Wanita di Pemalang Ditemukan Tewas Terikat dalam Kamar Mandi, Polisi Buru Terduga Pelaku

Pemalang Seorang wanita berinisial Kusmawati (38), warga Desa Lawangrejo, Kecamatan Pemalang, ditemukan tewas dalam kondisi mengenaskan di sebuah rumah subsidi di Desa Saradan, Kecamatan Pemalang, Jawa Tengah, Minggu (24/11/2025) malam. Korban ditemukan di kamar mandi rumah berukuran 6 x 12 meter.

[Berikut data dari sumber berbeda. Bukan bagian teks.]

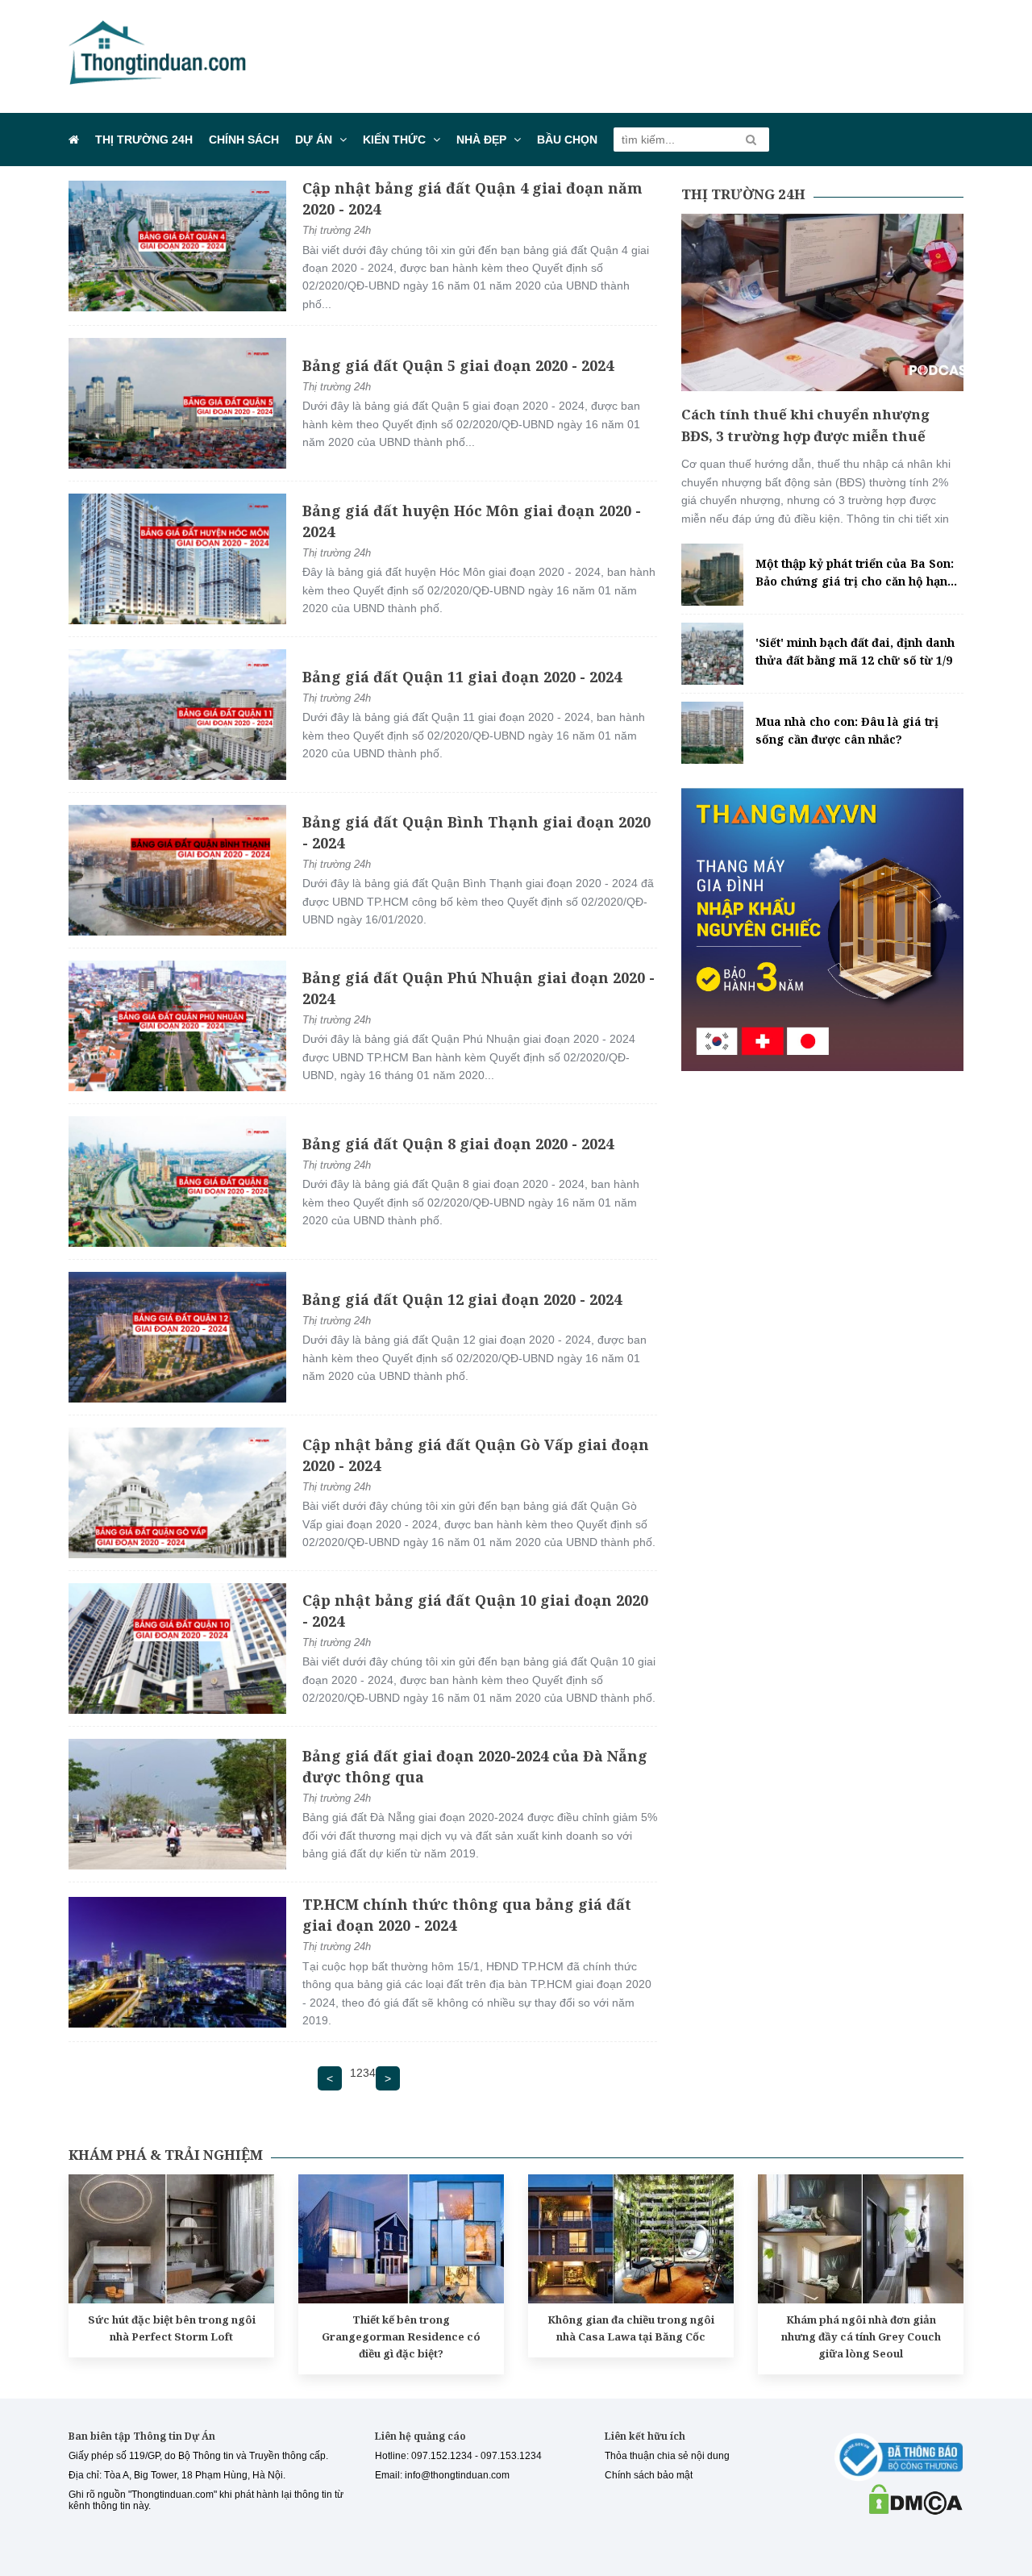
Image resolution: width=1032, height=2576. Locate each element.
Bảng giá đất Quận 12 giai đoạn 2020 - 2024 (462, 1299)
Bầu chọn (567, 139)
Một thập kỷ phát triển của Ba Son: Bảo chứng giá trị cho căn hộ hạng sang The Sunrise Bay (855, 573)
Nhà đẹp (481, 139)
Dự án (313, 139)
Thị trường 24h (144, 139)
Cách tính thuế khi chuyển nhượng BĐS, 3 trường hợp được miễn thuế (805, 425)
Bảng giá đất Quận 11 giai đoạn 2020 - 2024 (462, 676)
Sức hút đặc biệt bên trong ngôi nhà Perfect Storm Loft (172, 2328)
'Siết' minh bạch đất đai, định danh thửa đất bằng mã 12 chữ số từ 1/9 (855, 651)
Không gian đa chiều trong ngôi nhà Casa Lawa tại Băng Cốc (630, 2328)
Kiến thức (394, 139)
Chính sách (244, 139)
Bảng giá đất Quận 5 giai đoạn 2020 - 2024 (458, 365)
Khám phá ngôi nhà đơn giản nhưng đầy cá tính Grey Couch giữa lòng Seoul (861, 2336)
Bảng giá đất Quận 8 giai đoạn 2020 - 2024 (458, 1143)
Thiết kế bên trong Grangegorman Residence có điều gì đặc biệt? (401, 2336)
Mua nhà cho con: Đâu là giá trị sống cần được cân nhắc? (846, 730)
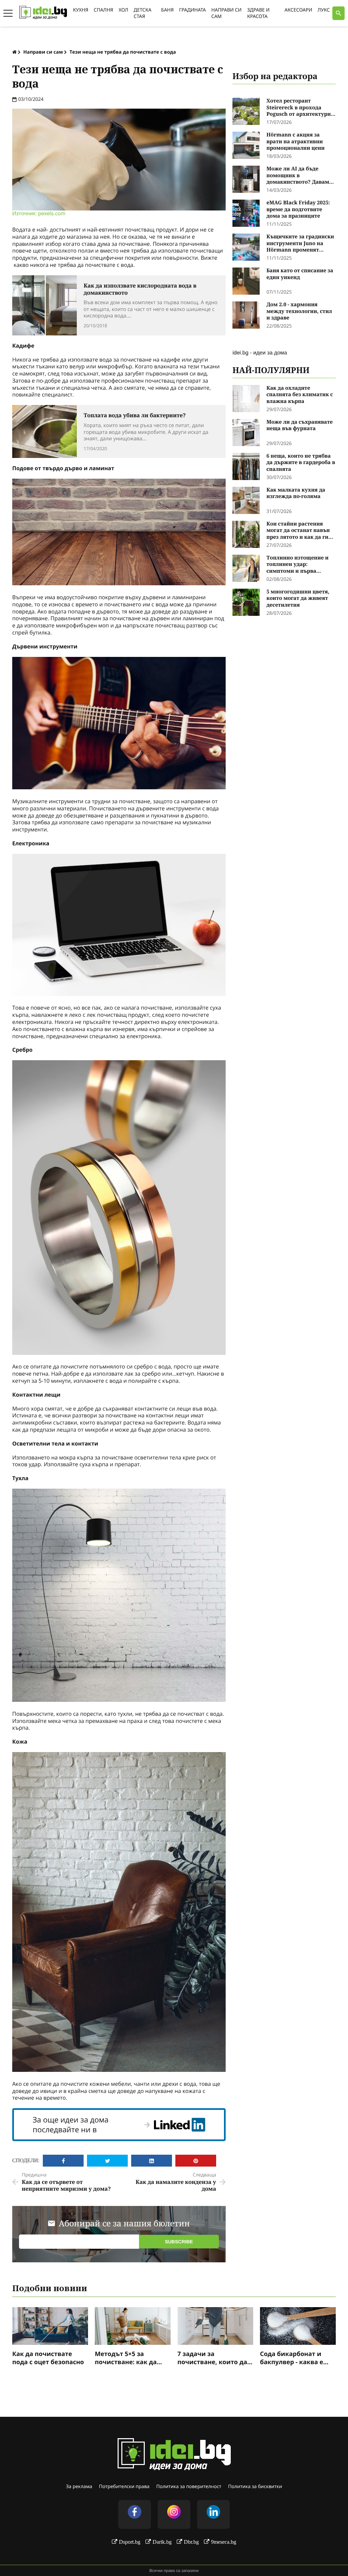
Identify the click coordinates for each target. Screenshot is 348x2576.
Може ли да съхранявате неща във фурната (299, 425)
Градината (192, 10)
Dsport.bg (129, 2541)
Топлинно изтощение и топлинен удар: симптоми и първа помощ (297, 565)
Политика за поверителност (188, 2486)
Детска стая (142, 13)
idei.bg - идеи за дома (259, 352)
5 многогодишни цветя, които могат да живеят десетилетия (297, 598)
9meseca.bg (223, 2541)
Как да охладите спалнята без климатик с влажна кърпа (299, 395)
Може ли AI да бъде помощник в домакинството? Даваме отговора (299, 176)
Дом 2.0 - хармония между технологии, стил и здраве (299, 311)
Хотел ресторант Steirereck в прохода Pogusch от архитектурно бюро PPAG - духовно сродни (300, 108)
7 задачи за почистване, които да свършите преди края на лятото (212, 2358)
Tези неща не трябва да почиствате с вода (122, 52)
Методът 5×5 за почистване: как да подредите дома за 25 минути (130, 2358)
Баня (167, 10)
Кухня (80, 10)
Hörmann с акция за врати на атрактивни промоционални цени (295, 141)
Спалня (103, 10)
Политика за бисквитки (255, 2486)
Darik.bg (162, 2541)
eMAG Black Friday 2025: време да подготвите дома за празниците (298, 209)
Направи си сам (43, 52)
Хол (123, 10)
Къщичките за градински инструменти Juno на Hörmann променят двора (300, 244)
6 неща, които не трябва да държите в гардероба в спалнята (300, 463)
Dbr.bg (191, 2541)
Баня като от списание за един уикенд (299, 274)
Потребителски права (124, 2486)
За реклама (79, 2486)
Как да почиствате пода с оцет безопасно (48, 2358)
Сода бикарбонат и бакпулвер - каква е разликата (291, 2358)
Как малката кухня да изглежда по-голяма (295, 493)
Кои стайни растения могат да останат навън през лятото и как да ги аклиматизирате (298, 531)
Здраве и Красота (258, 13)
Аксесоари (298, 10)
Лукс (324, 10)
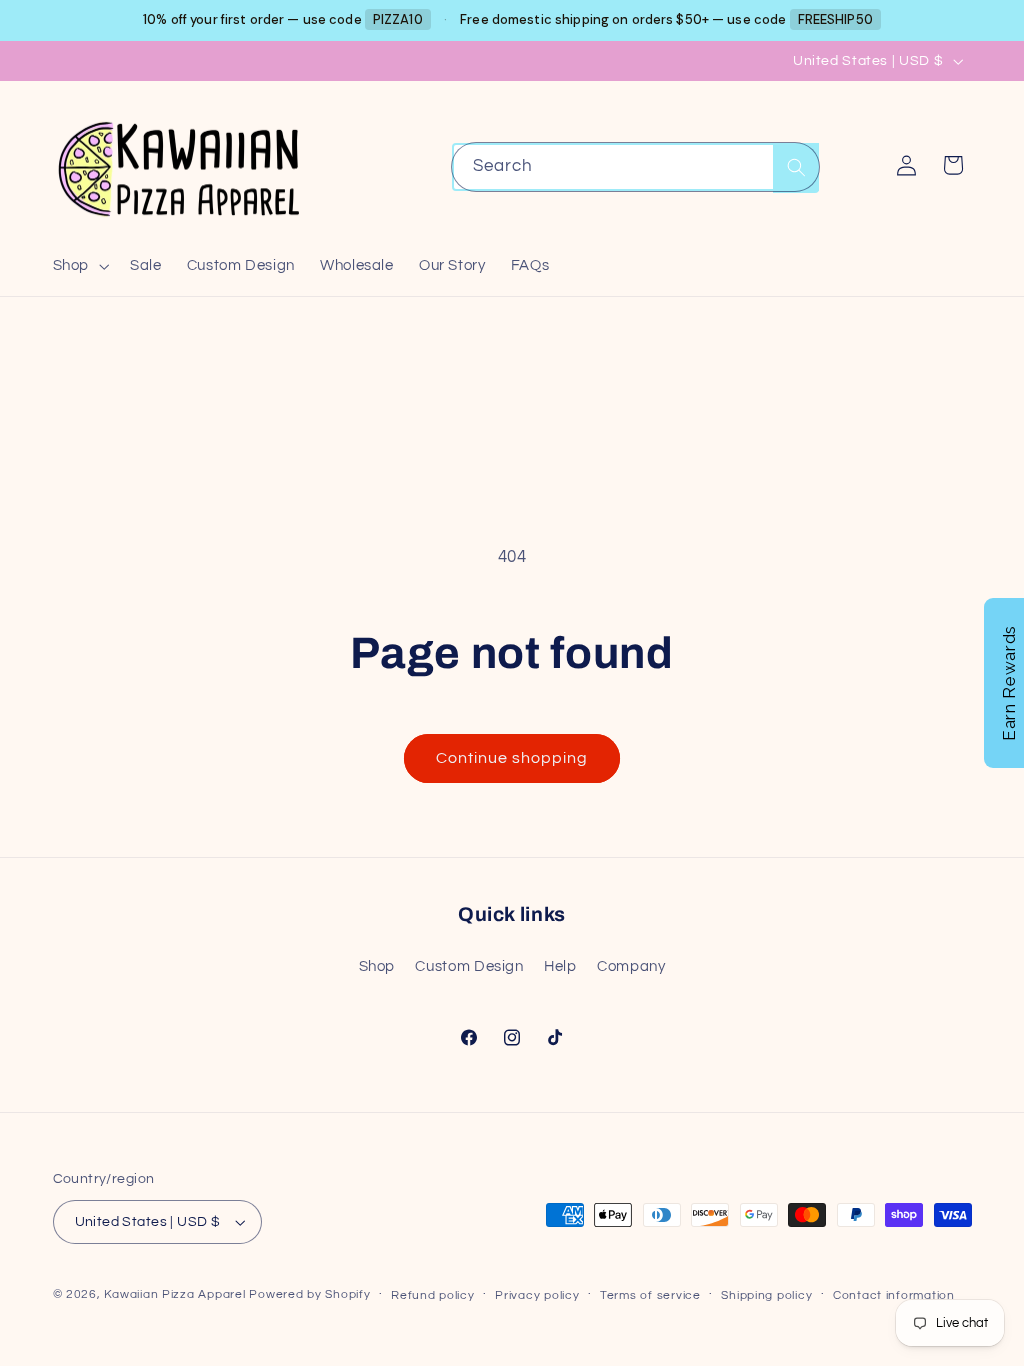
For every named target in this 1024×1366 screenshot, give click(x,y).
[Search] (796, 167)
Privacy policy (537, 1295)
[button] (78, 266)
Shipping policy (766, 1295)
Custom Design (469, 966)
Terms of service (650, 1295)
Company (631, 966)
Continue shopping (512, 758)
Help (560, 966)
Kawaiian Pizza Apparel (174, 1294)
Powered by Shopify (309, 1294)
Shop (377, 966)
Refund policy (433, 1295)
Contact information (894, 1295)
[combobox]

Saat ditemukan, jasad Kusmawati berada dalam posisi meringkuk, masih mengenakan celana jeans dan jaket. Bagian tangan dan kaki korban dalam kondisi terikat menggunakan tali tambang plastik, sementara kepala tertutup plastik rapat. Temuan tersebut memperkuat dugaan bahwa korban mengalami kekerasan sebelum kehilangan nyawa.

Kasat Reskrim Polres Pemalang, AKP Johan Widodo, membenarkan adanya dugaan kuat bahwa korban merupakan korban pembunuhan.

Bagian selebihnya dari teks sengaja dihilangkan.